Are you getting sleepy?

Hello dear readers! This is my back-up post. What is a back-up post, you ask? Well, we update UpbeaT everyday, right? But we're all U of T students, so what happens when school hits and we don't have time to write anything? Being U of T students, instead of not posting, we write a post ahead of time just for the occasion. If you're reading this, I'm either:
  1. sleep-deprived and buried under piles of lecture slides and colour-coded notes and trying to cram for an exam;
  2. sleep-deprived and buried under glasses of unfinished water and bowls of half-eaten instant noodle and trying to write an essay;
  3. sleep-deprived and sick;
  4. any variation of the above.
Regardless of which (edit: turns out, I'm choice 3 and 1, in that order), the common theme is sleep deprivation. So just what is sleep deprivation? says you may be sleep deprived if you...
  • Need an alarm clock in order to wake up on time.
  • Rely on the snooze button.
  • Have a hard time getting out of bed in the morning.
  • Feel sluggish in the afternoon.
  • Get sleepy in meetings, lectures, or warm rooms.
  • Get drowsy after heavy meals or when driving.
  • Fall asleep while watching TV or relaxing in the evening.
  • Feel the need to sleep in on weekends.
  • Fall asleep within five minutes of going to bed.

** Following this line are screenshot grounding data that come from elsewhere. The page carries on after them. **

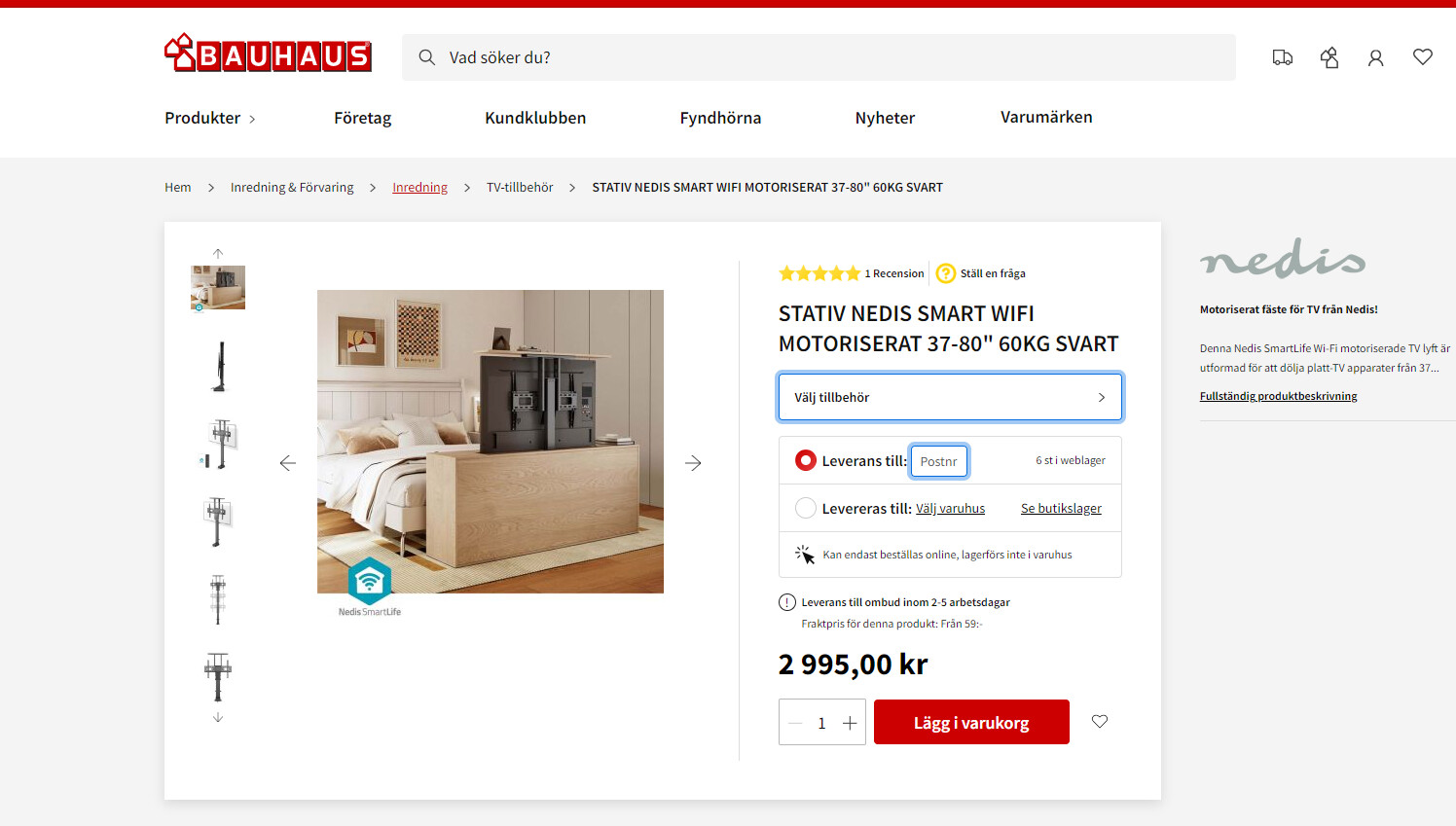This screenshot has height=826, width=1456.
Task: Move thumbnail list down with arrow
Action: [x=218, y=717]
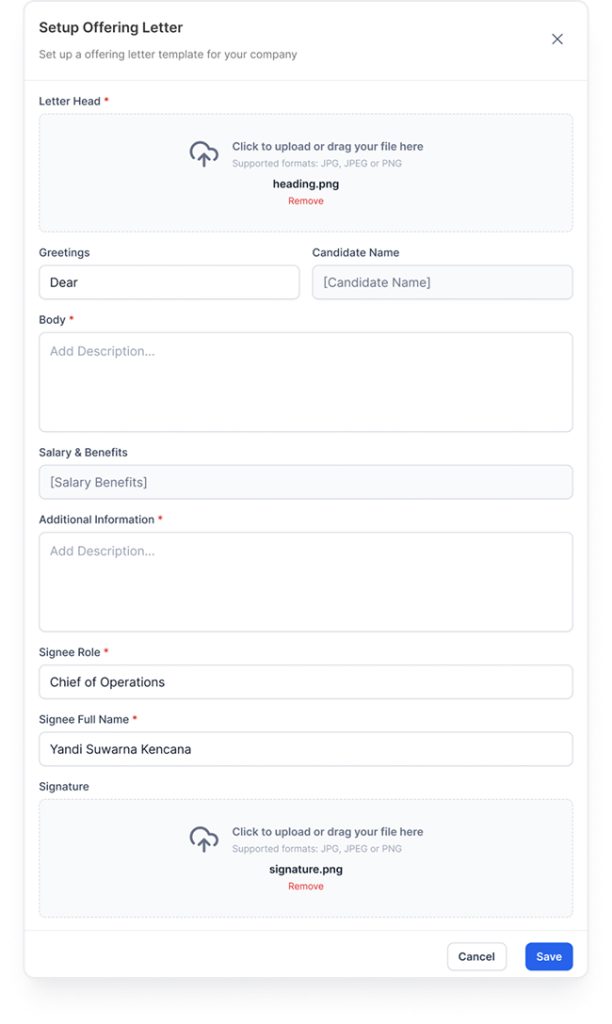Click the Signature dropzone supported formats hint

tap(317, 848)
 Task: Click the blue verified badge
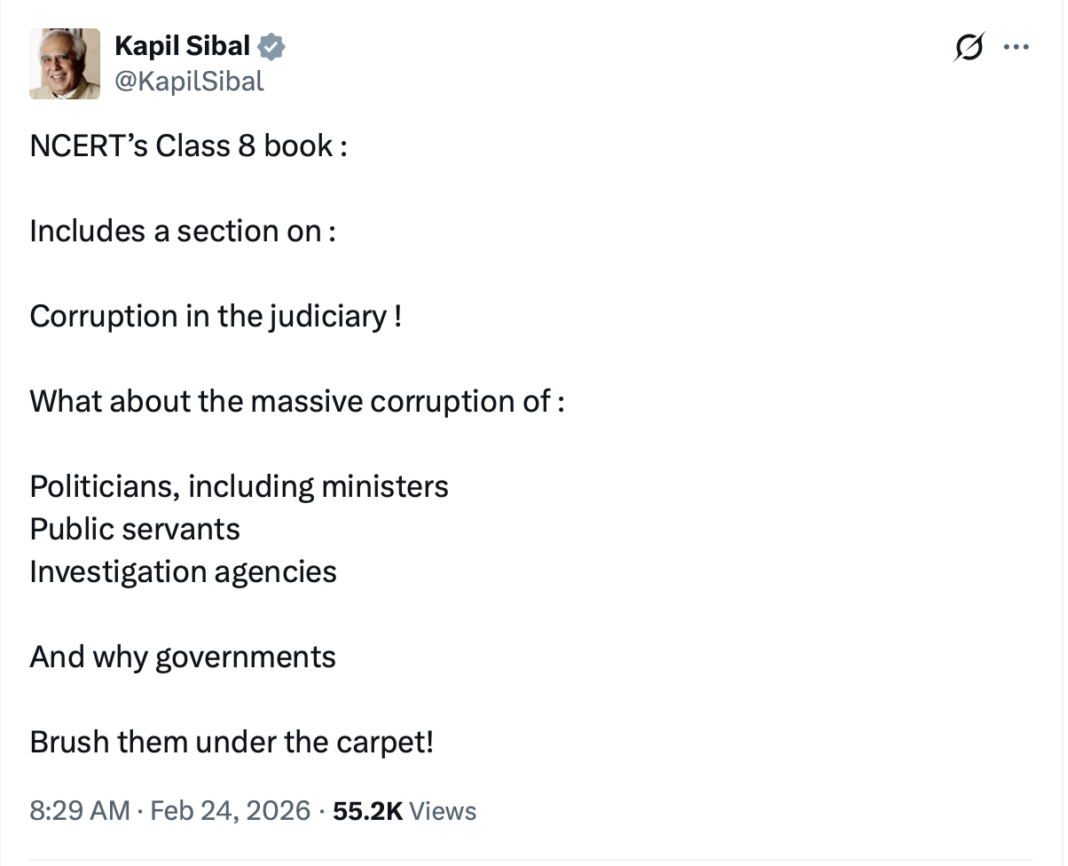pos(271,46)
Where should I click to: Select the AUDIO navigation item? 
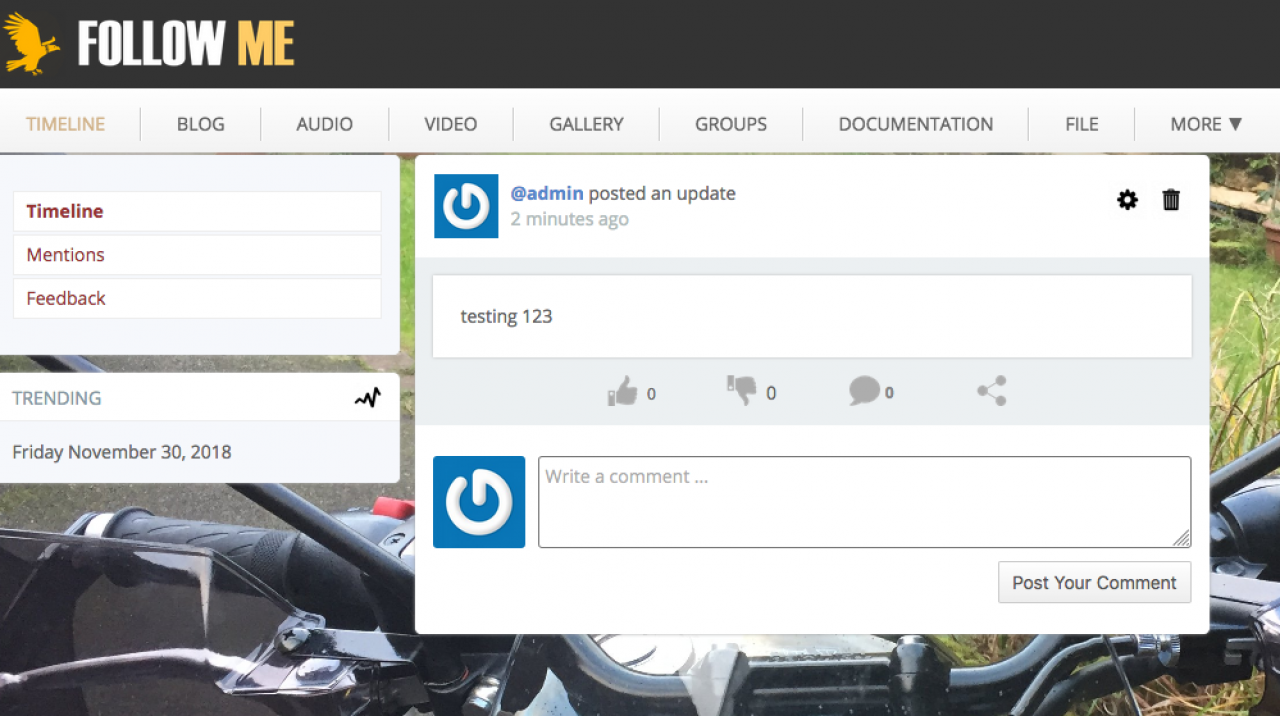click(x=324, y=124)
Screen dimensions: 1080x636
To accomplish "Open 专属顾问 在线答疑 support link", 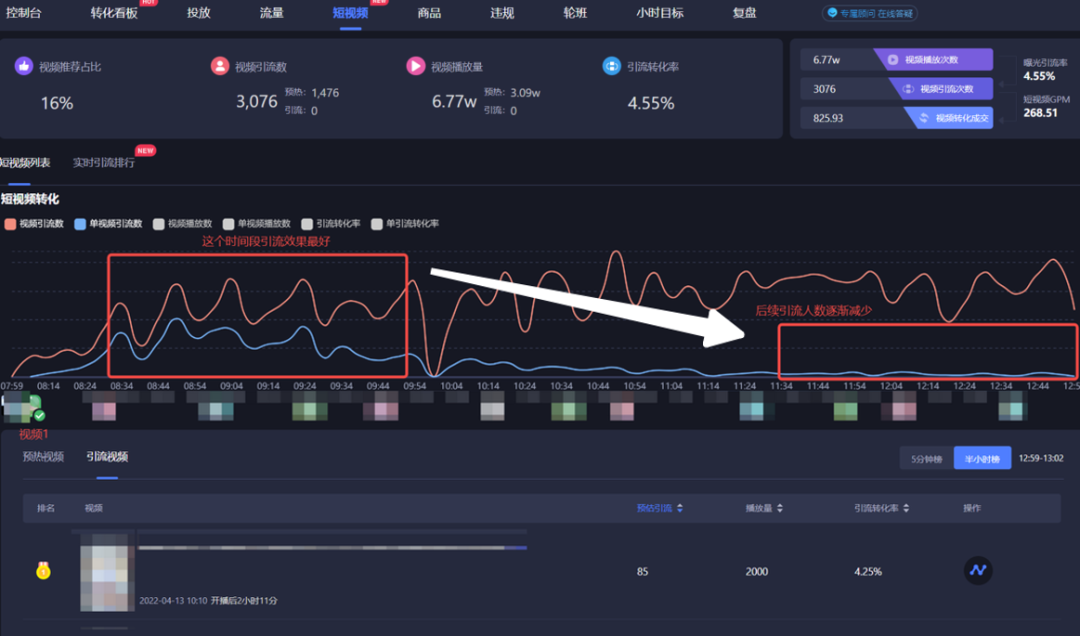I will [x=870, y=14].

Sound familiar? I'm pretty sure most of us have been sleep-deprived at some point during the school year. If you aren't because you have such good time management skills (and luck, because Murphy is a horrible influence on Lady Luck) and you're on top of everything? Honestly, kudos. But what about the rest of us? Our schedules are varying levels of ridiculous and not "real world" at all. The well-meaning advice I get from non-students who say "just make sure you get your eight hours of sleep!" is unfortunately not realistic when all I'm trying to do is live from assignment to assignment while trying not to forget to eat. Robarts is open 24 hours for a reason. I make do with naps, which has been scientifically proven to improve your ability to learn. I don't know about you though - sometimes I wake up from naps refreshed and energized and ready to go; other times I wake up and I'm groggy and for all intents and purposes, a zombie minus the cannibalism. I wondered how I can consistently get the good kind of nap, so I researched the science of sleep. There are 5 stages of sleep: REM sleep and 4 stages non-REM sleep. You can read more about the scientific difference, benefit and purpose of both here and here, but generally, REM sleep replenishes the mind while non-REM rejuvenates the body. You enter REM (rapid eye movement) sleep first. This stage is the lightest and where you dream. Then you get into deeper stages of sleep (the non-REM sleep). Since sleep is cyclical, you can be in any point of the sleep stages when you wake up. So the groggy feeling you get is if you're jolted awake from your deep sleep (non-REM). It's like diving in deep waters - you can't swim to the surface too quickly.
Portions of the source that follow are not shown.